### SHORT TASK
Can you rewrite everything in the comments on arrays and caching from "why does the" down to "plate is clean.", with "sandwich" renamed to "cookie"?

begin PROVIDED PASSAGE

A simple and interesting explation of arrays, I came here to watch this video just to make sure I knew exactly how everything works. Having hardware classes with programming coursesreally, does help out a lot to understand computers, both on hardware and software level.
Posting this for anyone else out there like me. As someone who knows JUST enough code to be dangerous, I feel dense for not getting it sooner. My brain absolutely looked at the two for loops, saw them moving through the same numbers, and even though I recognized there was a difference in the last line, my thought process collapsed to "alright so you move through all the same array positions eventually," and I spent ten minutes trying to figure out, on my own, why changing the order of operations would make it faster while ignoring, y'know, the actual result of iteratively running the loops. The first comment I saw mentioned row vs column major ordering, and even then, I thought "that's silly, it's a 1D array!" and failed to make the connection. Took me seeing someone list the resulting indices in order to finally click. Despite so much of video focusing on contiguousness. So for anyone else that did the same, we're a special kind of stupid, but at least not a unique kind.
This is a very great high-level view of arrays and CPU caching! I wish I had this video as an introduction when I was taking my Computer Systems class in college!
why does the code on the top run 10 times faster? I thought you were going to answer it in this video. By looking at it I can deduce that it has to do with the nested loop. The first code goes in contiguous 4.000 data points, then moves onto another 4000 batch, which should be already cached. The second skips between batches, grabbing the first from all of them, then the second, etc. I don't see why it wouldn't be prefetched if it's repeteable.
Yup, the bottom code block is leapfrogging by 4000 positions in every iteration of the nested loop but the top code block accesses the array sequentially. Its basically the difference between grabbing one sandwich from the plate and eating it completely before moving onto the next VS taking a bite from a different sandwich every time until your plate is clean.
I optimized some existent numerical C++ code (for signal processing) from 420ms per iteration to 45ms, but the goal was 30ms per iteration. There is a giant nested for loop that was taking 44ms to run. So I applied the change specified in the video to reduce cache misses. Now it's taking 22ms. Maybe I could further optimize it by writing a special data structure (probably just a linked list), but that's good enough for the manager by now and he has other priorities for me.
There are pros and cons to this worth noting. It can be a valid form of redundancy to have an array as a 'look-up' to speed up data coming from a query in a relational database (rather than hitting the query over and over). That helps performance sometimes. However, the cache vulnerabilities can be exploited. An array does not have the same benefits of a linked-list in terms of being able to specify pointers for pass by address versus pass by reference. Also though, in some languages a linked list can be a problem as it needs objects, and that means garbage collection (Java) can happen at anytime, thereby making performance hard to predict and sometimes rather stuttering.

end PROVIDED PASSAGE
begin RECORD EXTRACTS

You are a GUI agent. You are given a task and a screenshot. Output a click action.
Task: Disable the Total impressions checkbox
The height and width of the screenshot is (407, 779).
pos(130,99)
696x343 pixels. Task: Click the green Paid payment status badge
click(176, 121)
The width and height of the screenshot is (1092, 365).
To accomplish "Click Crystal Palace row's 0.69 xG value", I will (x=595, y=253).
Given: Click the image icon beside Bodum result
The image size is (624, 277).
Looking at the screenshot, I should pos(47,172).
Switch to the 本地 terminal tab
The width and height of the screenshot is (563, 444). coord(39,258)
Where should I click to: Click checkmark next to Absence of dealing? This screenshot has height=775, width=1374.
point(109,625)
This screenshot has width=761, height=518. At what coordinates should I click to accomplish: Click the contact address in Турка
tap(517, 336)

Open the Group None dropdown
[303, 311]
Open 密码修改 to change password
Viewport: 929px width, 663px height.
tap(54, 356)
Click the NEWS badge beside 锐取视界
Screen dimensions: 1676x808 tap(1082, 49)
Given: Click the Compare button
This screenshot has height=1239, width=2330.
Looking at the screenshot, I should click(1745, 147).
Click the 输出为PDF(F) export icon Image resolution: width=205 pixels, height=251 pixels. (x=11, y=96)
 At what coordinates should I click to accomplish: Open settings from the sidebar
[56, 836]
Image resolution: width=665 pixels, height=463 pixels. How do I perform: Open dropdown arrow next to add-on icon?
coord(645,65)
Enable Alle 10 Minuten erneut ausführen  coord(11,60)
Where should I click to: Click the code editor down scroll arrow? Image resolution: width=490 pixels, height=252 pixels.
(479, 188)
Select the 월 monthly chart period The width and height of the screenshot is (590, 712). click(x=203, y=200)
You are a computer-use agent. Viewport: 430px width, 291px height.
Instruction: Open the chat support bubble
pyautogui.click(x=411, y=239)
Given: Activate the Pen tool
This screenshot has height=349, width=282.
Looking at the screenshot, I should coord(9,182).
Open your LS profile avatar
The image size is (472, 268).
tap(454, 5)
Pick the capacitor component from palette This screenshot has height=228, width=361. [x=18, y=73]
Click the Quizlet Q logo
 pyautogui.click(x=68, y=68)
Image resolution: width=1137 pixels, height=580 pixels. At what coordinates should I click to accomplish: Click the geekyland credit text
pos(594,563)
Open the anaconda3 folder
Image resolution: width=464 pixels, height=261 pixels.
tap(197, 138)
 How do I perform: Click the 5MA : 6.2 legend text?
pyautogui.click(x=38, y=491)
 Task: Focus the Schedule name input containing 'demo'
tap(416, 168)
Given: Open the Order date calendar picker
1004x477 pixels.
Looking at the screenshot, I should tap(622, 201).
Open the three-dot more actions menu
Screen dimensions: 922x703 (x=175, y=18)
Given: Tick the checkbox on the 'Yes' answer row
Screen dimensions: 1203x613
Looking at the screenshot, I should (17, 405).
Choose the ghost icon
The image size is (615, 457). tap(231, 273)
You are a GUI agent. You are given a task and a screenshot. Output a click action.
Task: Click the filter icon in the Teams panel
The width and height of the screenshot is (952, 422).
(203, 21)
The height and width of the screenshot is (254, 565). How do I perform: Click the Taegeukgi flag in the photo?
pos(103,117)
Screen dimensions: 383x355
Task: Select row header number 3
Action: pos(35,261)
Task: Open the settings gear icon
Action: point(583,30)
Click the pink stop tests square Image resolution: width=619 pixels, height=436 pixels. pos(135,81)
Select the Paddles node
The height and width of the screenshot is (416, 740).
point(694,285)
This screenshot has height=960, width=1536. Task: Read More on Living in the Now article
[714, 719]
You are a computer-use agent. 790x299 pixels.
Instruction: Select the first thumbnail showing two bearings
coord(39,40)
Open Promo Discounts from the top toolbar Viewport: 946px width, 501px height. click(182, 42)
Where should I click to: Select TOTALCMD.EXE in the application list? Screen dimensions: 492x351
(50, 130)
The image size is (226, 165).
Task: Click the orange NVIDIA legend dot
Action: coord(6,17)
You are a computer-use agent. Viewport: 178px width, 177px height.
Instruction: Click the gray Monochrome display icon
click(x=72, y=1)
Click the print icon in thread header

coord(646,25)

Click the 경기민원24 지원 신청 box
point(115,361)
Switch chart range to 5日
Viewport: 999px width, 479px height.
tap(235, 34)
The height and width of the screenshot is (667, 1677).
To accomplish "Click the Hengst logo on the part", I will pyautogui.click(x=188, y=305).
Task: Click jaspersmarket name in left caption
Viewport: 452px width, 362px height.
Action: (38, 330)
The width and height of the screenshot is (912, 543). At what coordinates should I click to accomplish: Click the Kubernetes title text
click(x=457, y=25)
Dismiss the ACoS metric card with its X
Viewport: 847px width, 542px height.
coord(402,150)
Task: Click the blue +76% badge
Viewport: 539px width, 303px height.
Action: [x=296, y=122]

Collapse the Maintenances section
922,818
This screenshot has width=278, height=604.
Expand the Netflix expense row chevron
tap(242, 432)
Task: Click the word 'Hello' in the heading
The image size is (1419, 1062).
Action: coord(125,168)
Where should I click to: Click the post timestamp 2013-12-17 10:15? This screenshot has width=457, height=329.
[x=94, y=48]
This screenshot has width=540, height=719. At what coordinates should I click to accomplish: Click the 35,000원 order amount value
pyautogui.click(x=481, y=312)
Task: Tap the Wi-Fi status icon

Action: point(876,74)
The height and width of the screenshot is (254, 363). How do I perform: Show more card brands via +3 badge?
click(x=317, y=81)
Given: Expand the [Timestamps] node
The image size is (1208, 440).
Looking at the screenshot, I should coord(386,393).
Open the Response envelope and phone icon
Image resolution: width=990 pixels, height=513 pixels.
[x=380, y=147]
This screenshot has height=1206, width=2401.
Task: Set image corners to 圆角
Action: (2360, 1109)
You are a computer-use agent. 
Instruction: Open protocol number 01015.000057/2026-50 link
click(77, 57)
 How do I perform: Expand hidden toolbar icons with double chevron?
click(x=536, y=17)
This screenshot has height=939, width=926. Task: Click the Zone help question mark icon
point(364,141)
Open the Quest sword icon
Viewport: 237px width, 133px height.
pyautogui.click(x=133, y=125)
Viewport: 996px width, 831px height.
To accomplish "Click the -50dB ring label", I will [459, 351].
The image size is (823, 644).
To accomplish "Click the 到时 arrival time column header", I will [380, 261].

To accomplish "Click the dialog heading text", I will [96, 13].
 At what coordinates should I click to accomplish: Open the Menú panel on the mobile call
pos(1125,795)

end RECORD EXTRACTS

### ANSWER TO THE TASK
why does the code on the top run 10 times faster? I thought you were going to answer it in this video. By looking at it I can deduce that it has to do with the nested loop. The first code goes in contiguous 4.000 data points, then moves onto another 4000 batch, which should be already cached. The second skips between batches, grabbing the first from all of them, then the second, etc. I don't see why it wouldn't be prefetched if it's repeteable.
Yup, the bottom code block is leapfrogging by 4000 positions in every iteration of the nested loop but the top code block accesses the array sequentially. Its basically the difference between grabbing one cookie from the plate and eating it completely before moving onto the next VS taking a bite from a different cookie every time until your plate is clean.